[Collected data]
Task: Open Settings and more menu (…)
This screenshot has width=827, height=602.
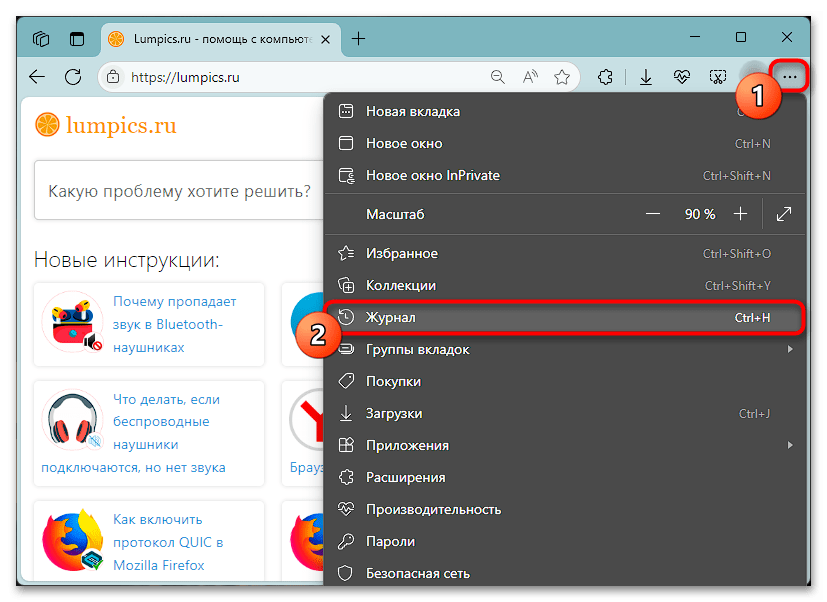Action: 789,76
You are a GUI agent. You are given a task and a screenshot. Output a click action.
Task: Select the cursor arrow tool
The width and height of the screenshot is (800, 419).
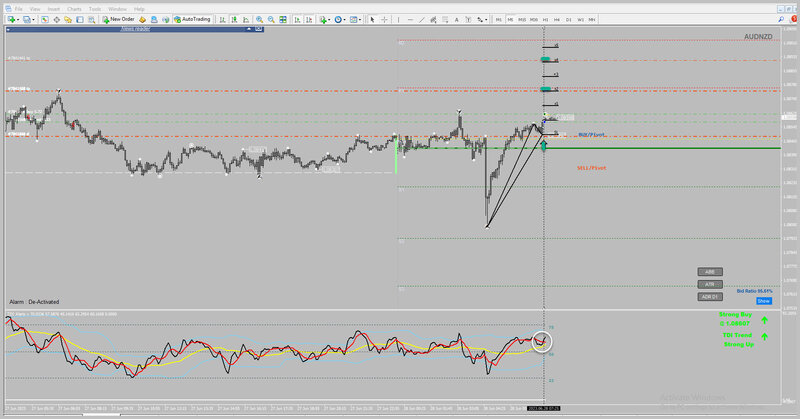[372, 19]
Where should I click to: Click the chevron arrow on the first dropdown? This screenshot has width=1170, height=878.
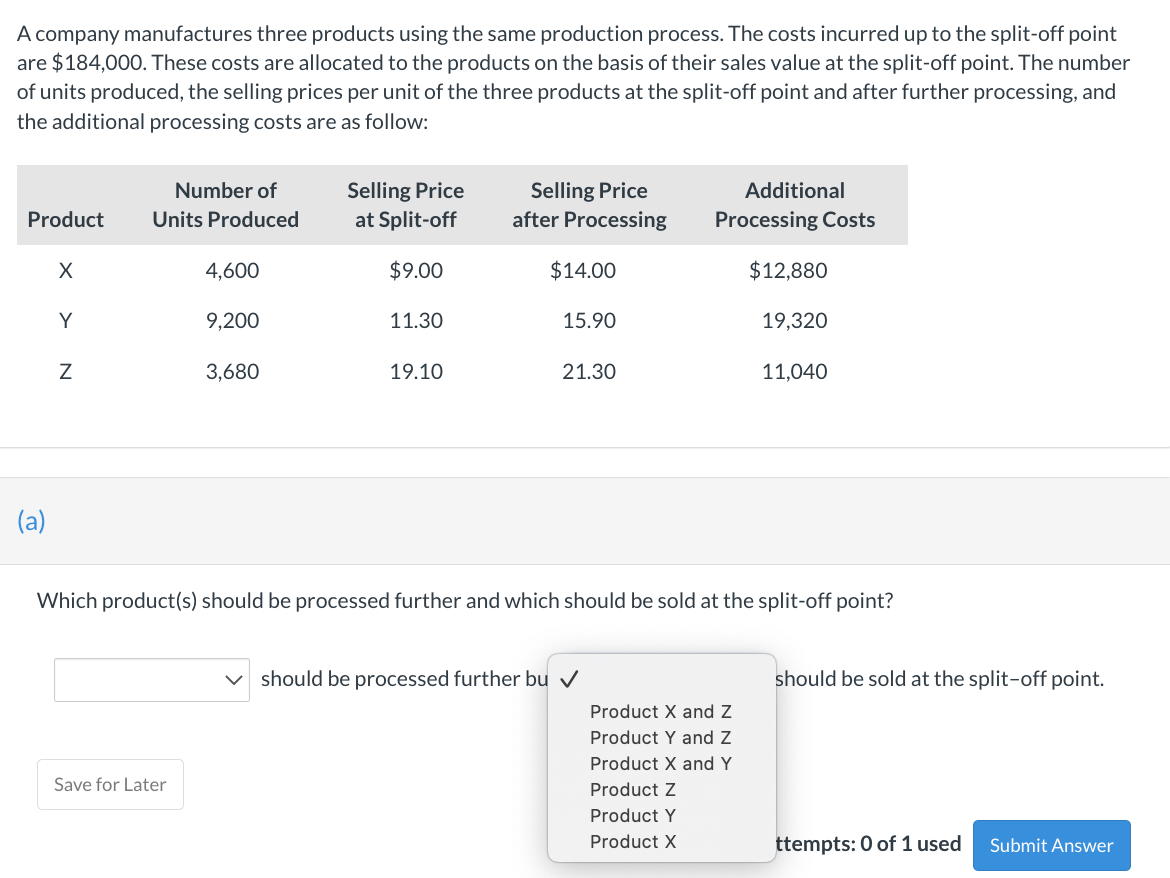235,680
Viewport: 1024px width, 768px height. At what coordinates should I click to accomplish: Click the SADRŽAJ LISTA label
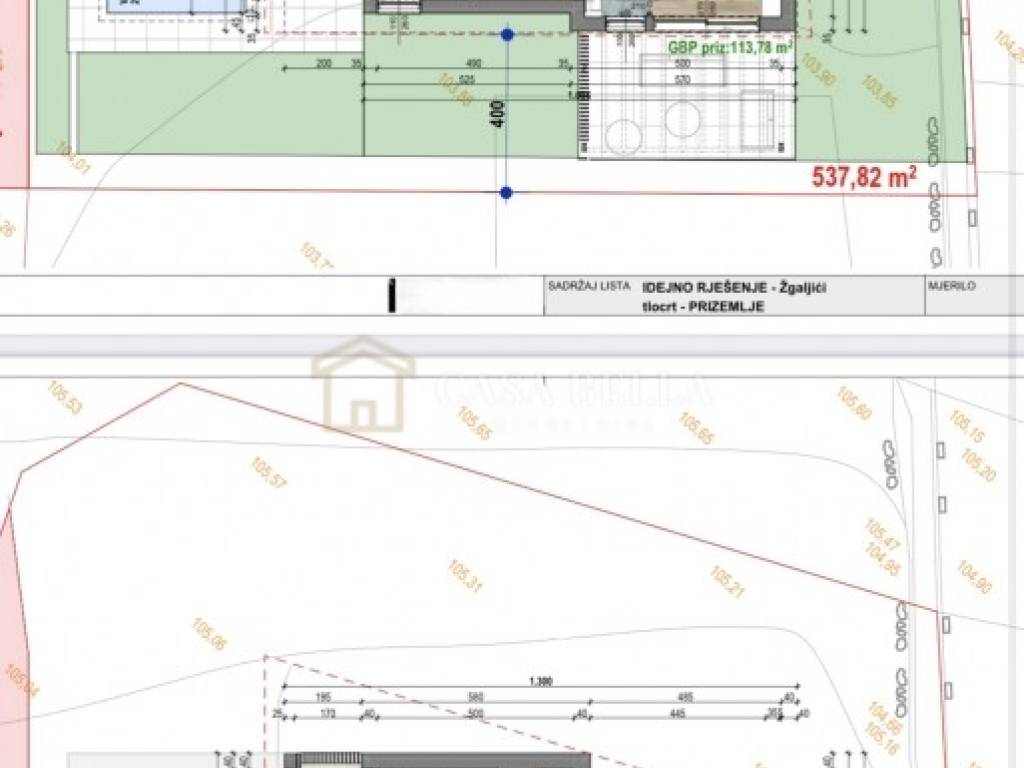click(x=589, y=286)

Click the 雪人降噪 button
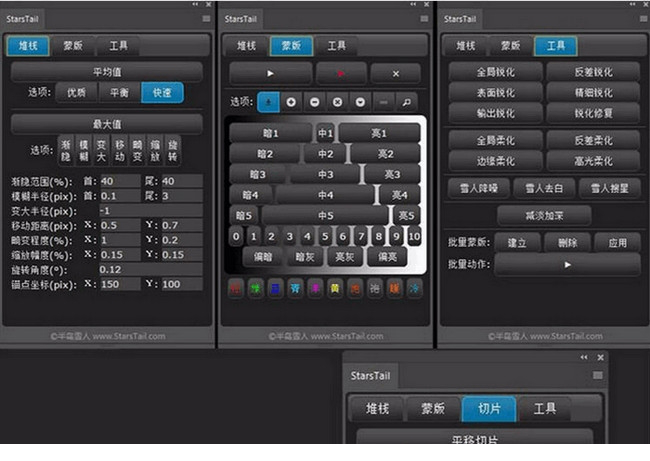[477, 188]
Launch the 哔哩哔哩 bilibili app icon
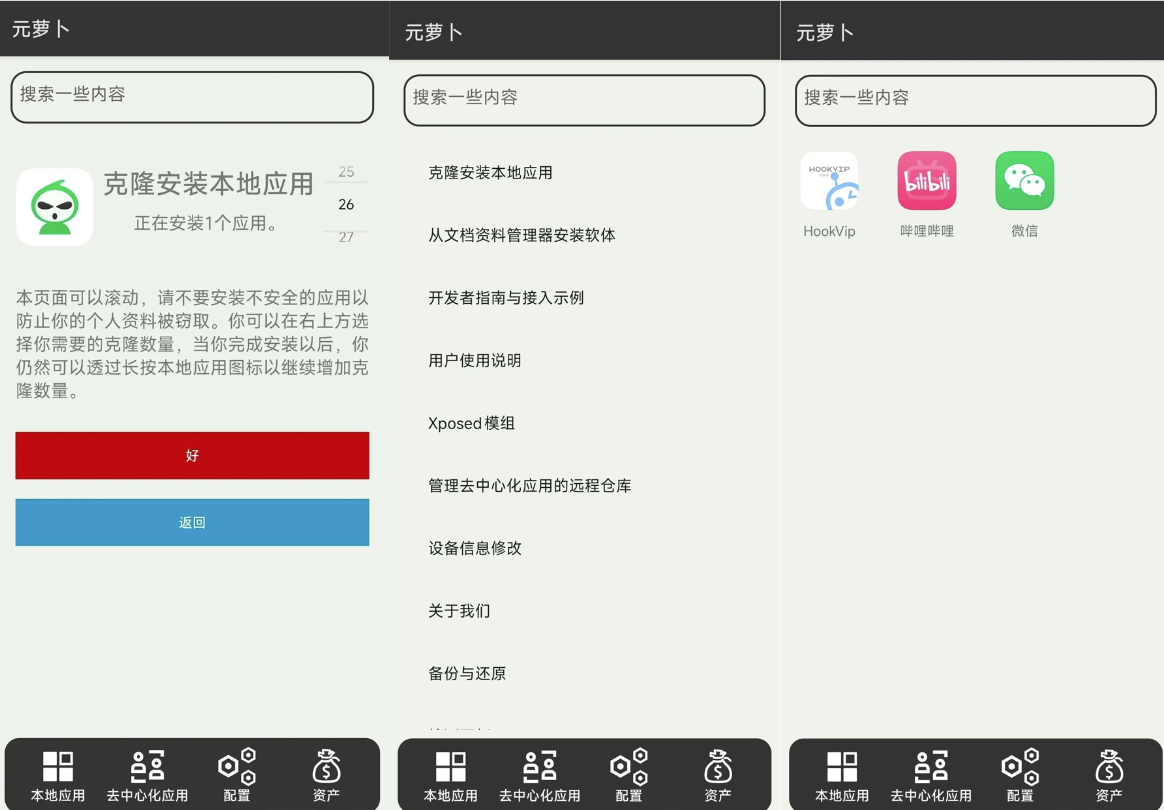This screenshot has height=810, width=1164. [926, 182]
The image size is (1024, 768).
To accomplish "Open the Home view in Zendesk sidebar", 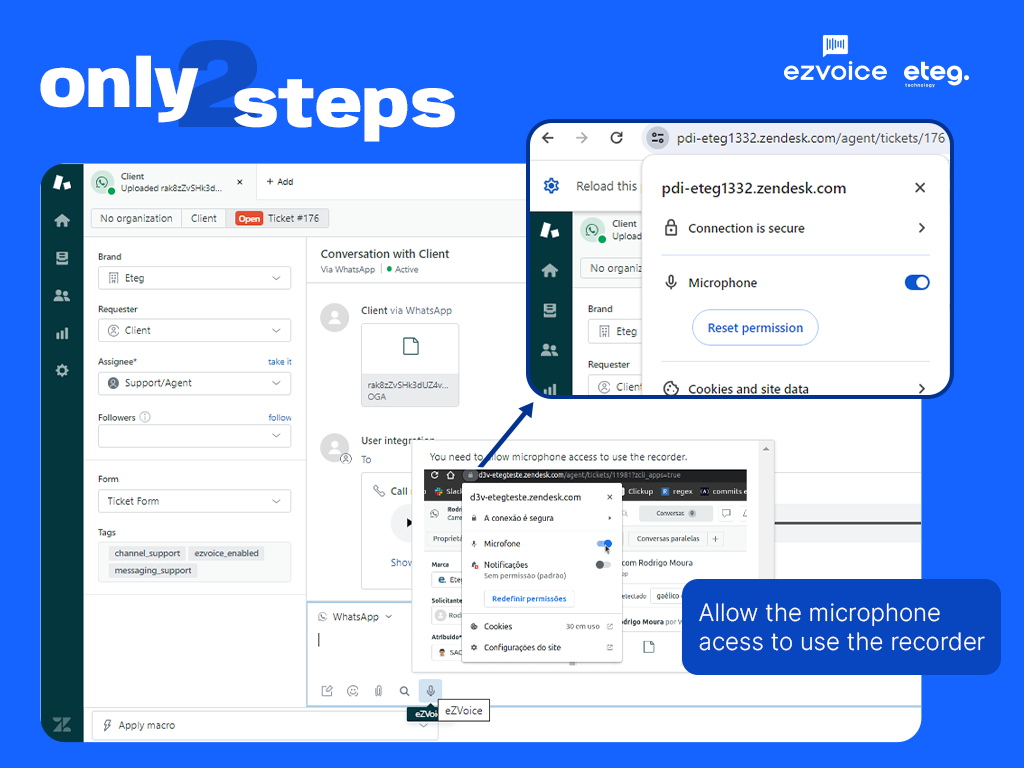I will pos(62,221).
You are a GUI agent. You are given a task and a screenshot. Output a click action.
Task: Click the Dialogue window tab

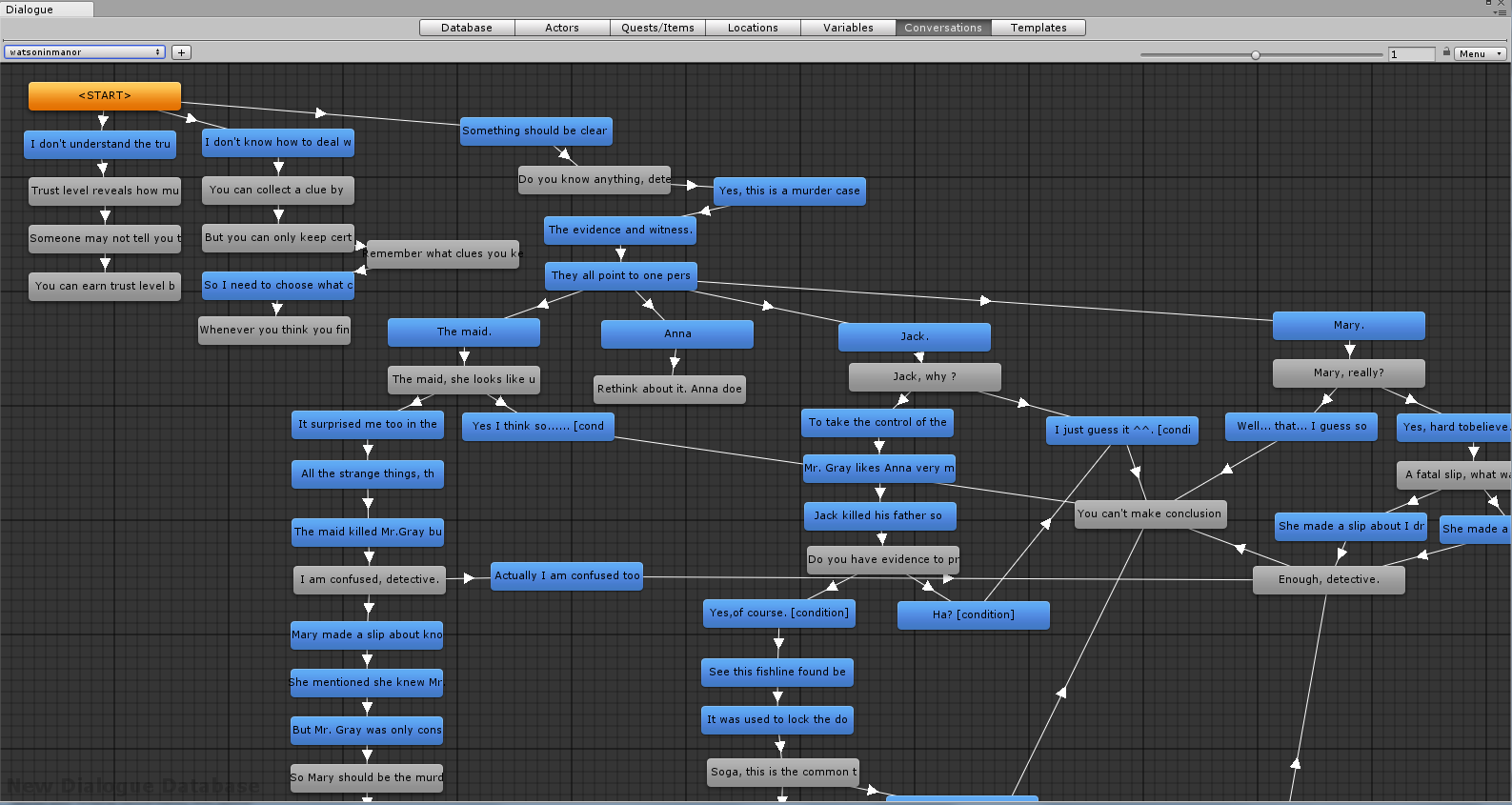click(47, 10)
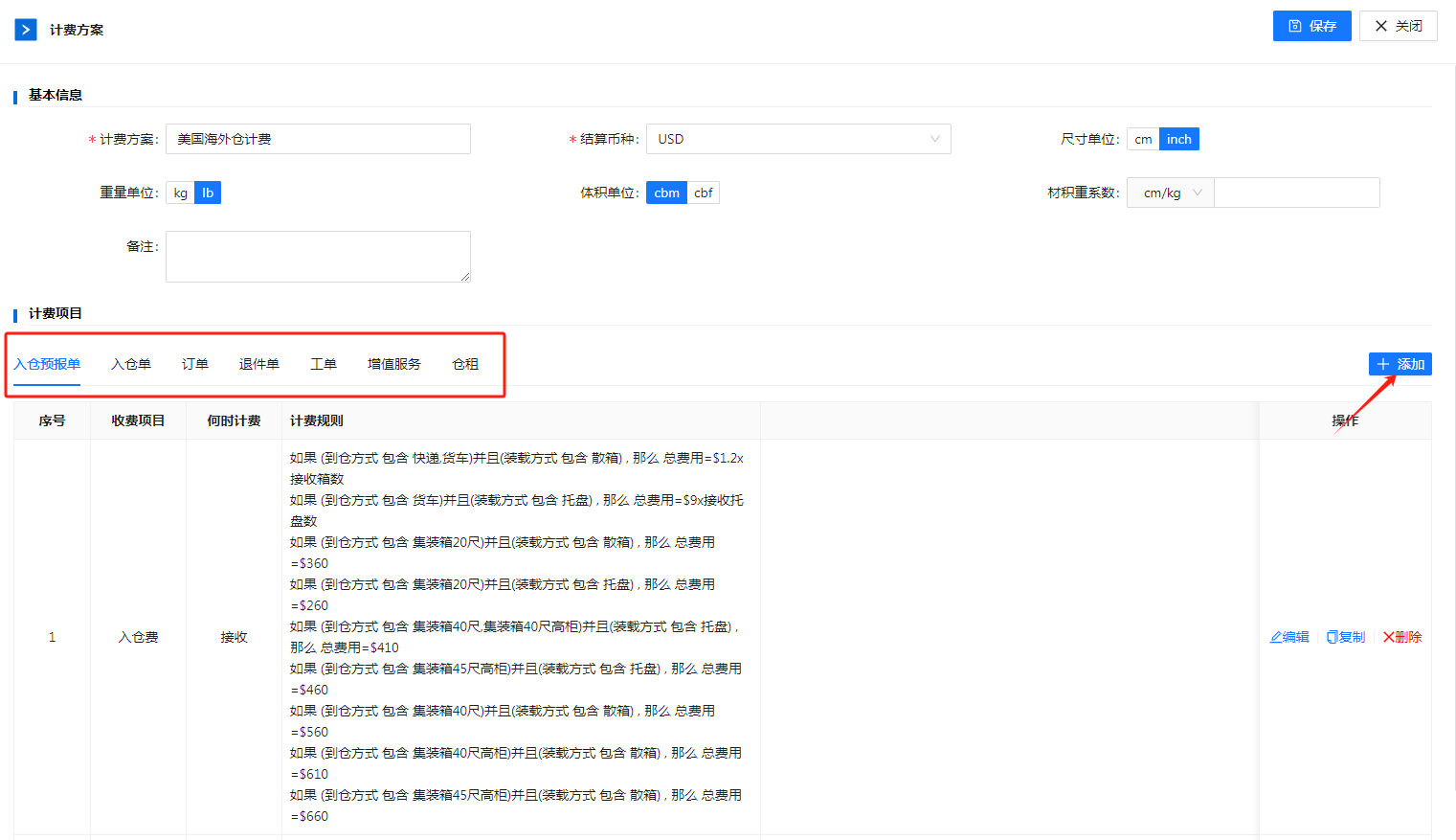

EXERCISE REQUIREMENTS>
Exactly as written, repeat the lines from the beginning of the entries up to and including the line with "The image size is (1024, 768).", but not the pictures.

RESULT FOR THIS TASK>
Task: Open Settings and more menu (…)
This screenshot has width=827, height=602.
Action: 789,76
You are a GUI agent. You are given a task and a screenshot. Output a click action.
Task: Select the cursor arrow tool
The width and height of the screenshot is (800, 419).
[372, 19]
Where should I click to: Click the chevron arrow on the first dropdown? This screenshot has width=1170, height=878.
235,680
Viewport: 1024px width, 768px height. At what coordinates should I click to accomplish: Click the SADRŽAJ LISTA label
click(x=589, y=286)

Click the 雪人降噪 button
[477, 188]
Launch the 哔哩哔哩 bilibili app icon
This screenshot has height=810, width=1164. [926, 182]
The image size is (1024, 768).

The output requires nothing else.